_EXERCISE DIRECTIONS_
In the essay on cross country skiing, which resort does the writer see featured on the Travel Channel?

_DOCUMENT SEGMENT_
>>>>>

The Fear Is Always Worse

I love cross country skiing.

Being outside, in gorgeous scenery, gliding around in peace with Ryan is absolutely one of my favorite winter-time activities.

It wasn’t something I grew up with, or even tried before college, but my Sophomore year I was watching Great Hotels on the Travel Channel and the most beautiful resort was being featured; Mohonk Mountain House.

I have written about it before, since it is where Ryan proposed and arguably one of the most fabulous places in the world, but after watching Samantha Brown gush over the restored castle, mountain air, and service beyond compare, I knew we had to go.

That December Ryan and I piled all our stuff in the car and drove through a major snowstorm, for nearly four hours, to make our destination.

It was our first trip just the two of us, and a little winter weather was not stopping us from enjoying a few days off.

We were both amazed by the accommodations, amenities and family-feel of our getaway, and having all activities included in the price was just another thing that made Mohonk tops on my list, but neither of us had a plan as far as what recreation we were going to do.

We never really discussed it actually, which is totally not like me, since I pretty much schedule everything, but I was nervous about my long weekend with a guy I was pretty darn in love with.

With all the snow some of the employees suggested we either snow-shoe or borrow some of their skis.

We tried the shoeing and it was fun, but as we saw others gracefully moving through the fresh powder on their skis, we were intrigued.

Ok, I was intrigued but scared.

I had never done something like that before, and the perfectionist in me started to emerge saying, “DO NOT cross country ski. You will look like an idiot in front of someone you want to like you. Tell him you want to do something else.”

I didn’t want to even TRY to ski because, oh my gosh I could fail!

Ryan really wanted to go, so the people-pleasing side of me took over and reluctantly agreed.

Thankfully he had never done it either so we were both newbies struggling to balance and put on the equipment, but once we both stood I felt some relief.

I looked like a penguin waddling around trying not to take huge strides and completely wipe out, but we were waddling together!

<<<<<

_MATERIAL PROVIDED_
>>>>>

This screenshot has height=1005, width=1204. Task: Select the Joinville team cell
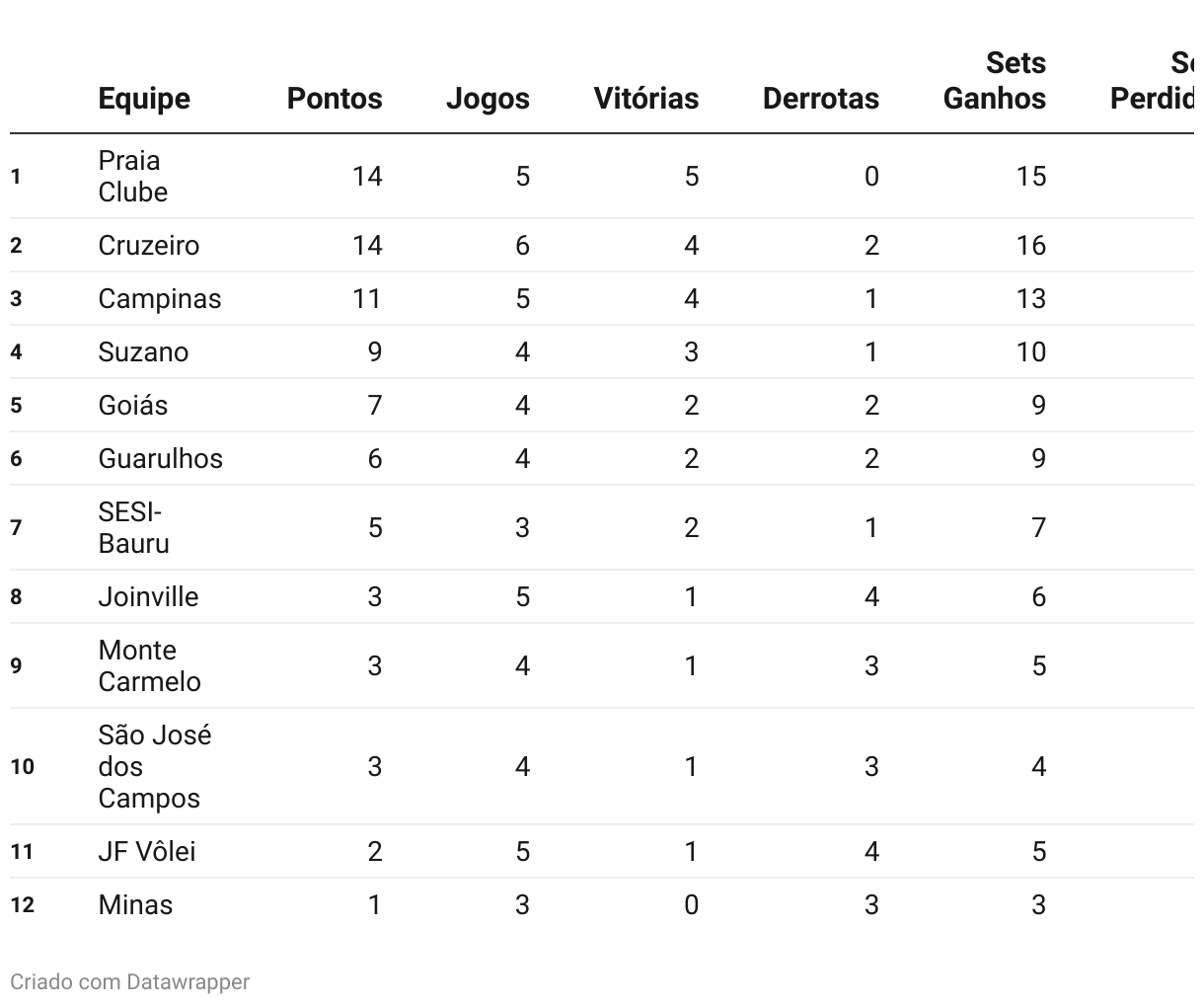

<<<<<

_SOLUTION_
Mohonk Mountain House